Neue Doktrin unterzeichnet Putin senkt Schwelle für Einsatz von Atomwaffen
19.11.2024, 15:02 Uhr Artikel anhören
Eine russische Atomrakete fährt am 8. Mai 2011 bei der Militärparade zum Tag des Sieges über den Roten Platz in Moskau.
(Foto: dpa)
Mit immer neuen Atomdrohungen will Russland den Westen einschüchtern und so die Unterstützung der Ukraine untergraben. Bislang ohne Erfolg. Jetzt setzt der russische Machthaber Putin eine angepasste Nukleardoktrin in Kraft.
Der russische Präsident Wladimir Putin hat eine angepasste Nukleardoktrin unterzeichnet. Ein von einer Atommacht unterstützter Angriff einer Nation auf Russland mit konventionellen Waffen werde als gemeinsame Attacke aufgefasst, hieß es in einer Erklärung. Auf jeglichen großen Luftangriff könnte Russland mit dem Einsatz von Atomwaffen reagieren.
Dem Dokument zufolge könnte Russland als Reaktion auf einen Atomschlag oder einen konventionellen Angriff, der eine "kritische Bedrohung für die Souveränität und territoriale Integrität" des Landes und seines Verbündeten Belarus darstellt, Atomwaffen einsetzen. Ob eine solche Reaktion für Russland zwingend wäre, bleibt offen.
In dem Dokument heißt es auch, sollte ein Mitglied eines Militärbündnisses oder einer Koalition Russland angreifen, werde dies "als Aggression des gesamten Blocks" betrachtet. Gleichzeitig wird präzisiert, dass Russland seine Kernwaffen im Falle eines massiven Luftangriffs mit ballistischen Raketen und Marschflugkörpern, Flugzeugen, Drohnen und anderen Flugkörpern einsetzen könne. Bislang war nur von einem Angriff mit ballistischen Raketen die Rede.
Dokument vage formuliert
Die vagen Formulierungen lassen Raum für Interpretationen, was zu den wichtigsten Grundsätzen der nuklearen Abschreckung gehört. Diese beruht auf der Ungewissheit über Ausmaß, Zeitpunkt und Ort eines möglichen Einsatzes von Kernwaffen. Seit Putin seine Truppen im Februar 2022 in den Krieg gegen die Ukraine geschickt hat, haben er und andere russische Stimmen dem Westen häufig mit Russlands Atomwaffenarsenal gedroht, um ihn davon abzuhalten, Kiew stärker zu unterstützen.
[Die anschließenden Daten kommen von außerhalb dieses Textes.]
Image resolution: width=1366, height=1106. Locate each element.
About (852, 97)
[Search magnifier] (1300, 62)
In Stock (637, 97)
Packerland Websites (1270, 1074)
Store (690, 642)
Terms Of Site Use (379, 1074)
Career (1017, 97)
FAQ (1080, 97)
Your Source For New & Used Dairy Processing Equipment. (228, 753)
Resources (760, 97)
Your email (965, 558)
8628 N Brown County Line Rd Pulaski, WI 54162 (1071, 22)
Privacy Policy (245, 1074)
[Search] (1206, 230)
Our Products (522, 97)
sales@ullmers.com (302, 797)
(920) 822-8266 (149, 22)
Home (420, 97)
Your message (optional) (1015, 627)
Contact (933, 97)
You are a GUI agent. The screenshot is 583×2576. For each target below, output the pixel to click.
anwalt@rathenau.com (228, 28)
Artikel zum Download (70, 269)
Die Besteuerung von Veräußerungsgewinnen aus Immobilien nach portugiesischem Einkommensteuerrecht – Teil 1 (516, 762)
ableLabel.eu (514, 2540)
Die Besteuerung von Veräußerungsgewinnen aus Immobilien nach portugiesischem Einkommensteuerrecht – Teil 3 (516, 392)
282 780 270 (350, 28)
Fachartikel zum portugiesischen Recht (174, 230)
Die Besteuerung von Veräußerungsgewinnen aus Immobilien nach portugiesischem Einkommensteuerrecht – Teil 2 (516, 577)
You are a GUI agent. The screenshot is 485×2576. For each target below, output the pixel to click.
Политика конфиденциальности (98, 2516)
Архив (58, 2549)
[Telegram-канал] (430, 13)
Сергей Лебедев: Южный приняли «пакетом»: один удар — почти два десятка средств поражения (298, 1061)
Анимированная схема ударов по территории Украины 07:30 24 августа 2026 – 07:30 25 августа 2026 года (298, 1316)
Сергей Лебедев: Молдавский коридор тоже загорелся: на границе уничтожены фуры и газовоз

Russische Scharfmacher hatten seit Monaten eine Verschärfung der Doktrin gefordert. Sie argumentieren, dass die bisherige Version den Westen nicht davon abgehalten habe, seine Hilfe für die Ukraine zu erhöhen. Putin warnte den Westen, wenn dieser es der Ukraine gestatte, russisches Territorium mit vom Westen gelieferten weitreichenden Waffen anzugreifen, befänden sich Russland und die NATO im Krieg.
Im September kündigte er an, die russische Nukleardoktrin zu ändern. Jetzt setzte er die neue Nukleardoktrin wenige Tage nach der Entscheidung des scheidenden US-Präsidenten Joe Biden in Kraft, der Ukraine zu erlauben, von den USA gelieferte Raketen mit größerer Reichweite gegen Ziele in Russland einzusetzen.